[Part of a data file]
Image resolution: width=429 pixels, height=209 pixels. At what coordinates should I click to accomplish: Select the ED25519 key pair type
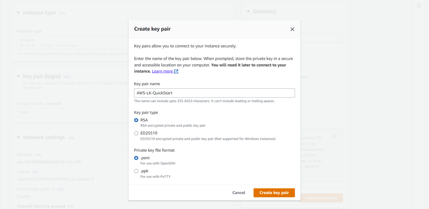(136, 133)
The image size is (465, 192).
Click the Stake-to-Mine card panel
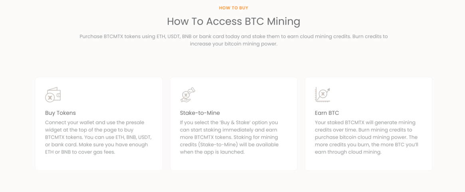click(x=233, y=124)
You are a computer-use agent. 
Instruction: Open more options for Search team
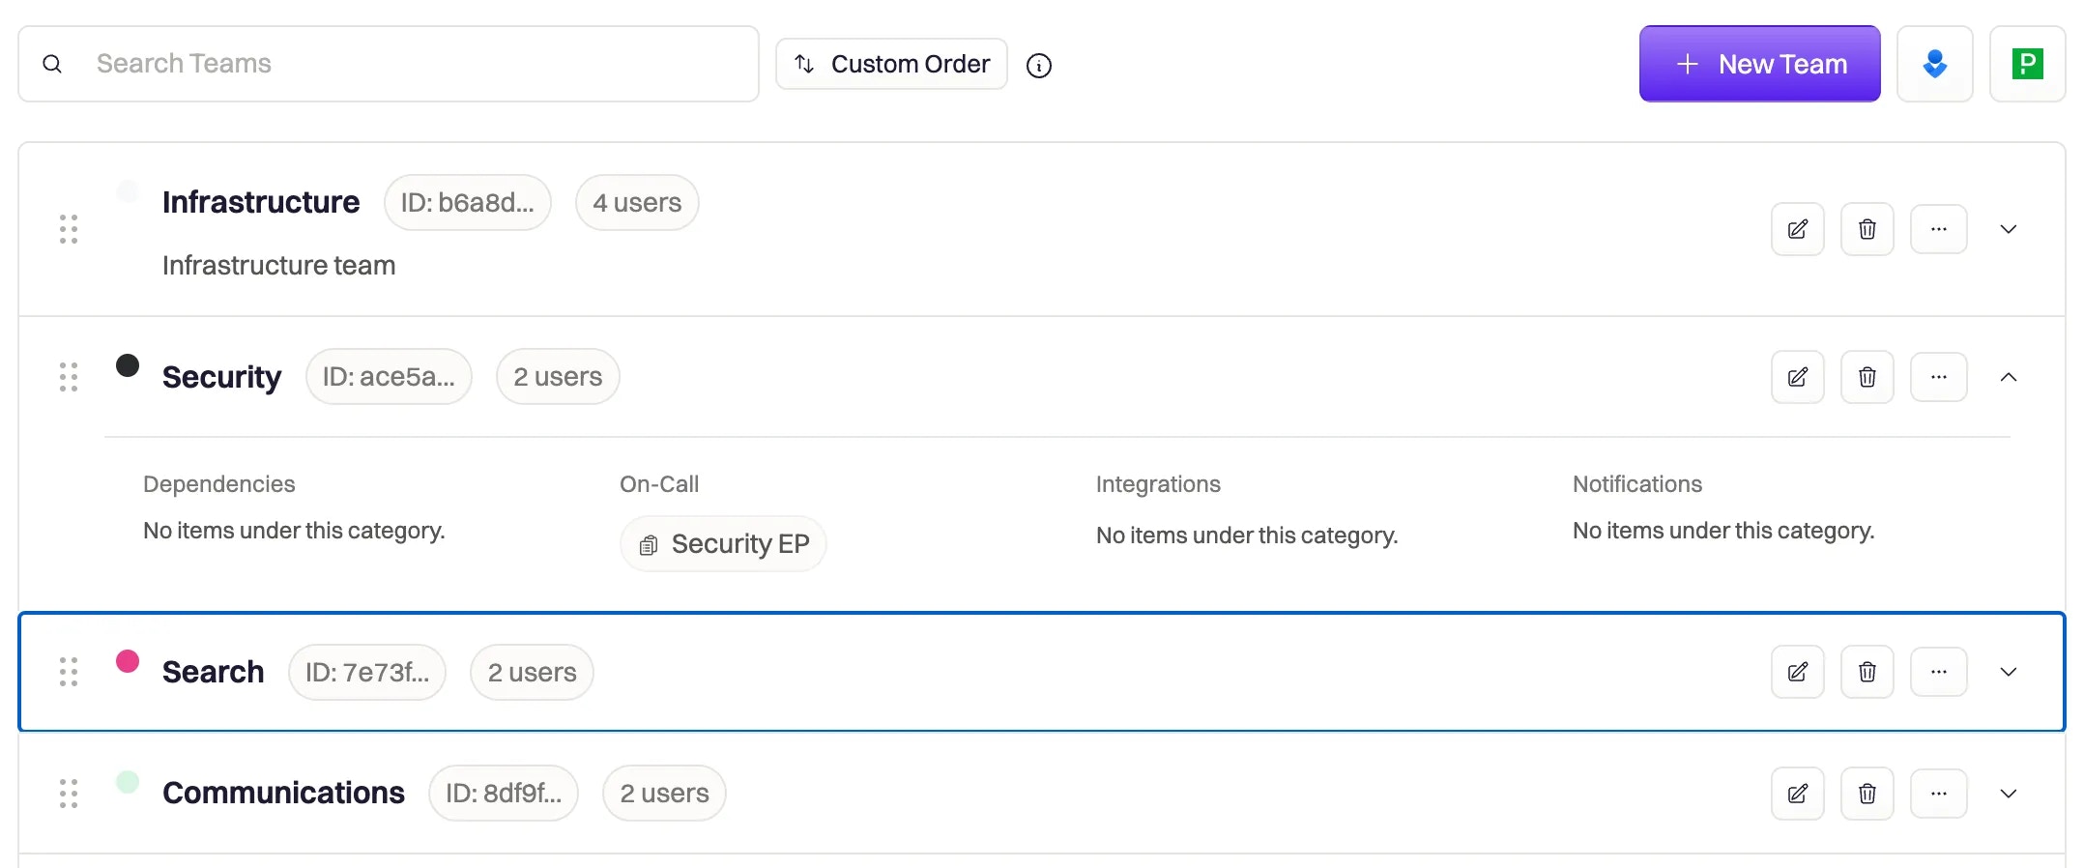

What the exercise asks: Copy word for word the stretch of rows from the line containing "The image size is (465, 192)." through the end of the rows, leaving out the pictures.

Task result:
The image size is (465, 192).
Click the Stake-to-Mine card panel
click(x=233, y=124)
You are a computer-use agent. 
Instruction: Open more options for Search team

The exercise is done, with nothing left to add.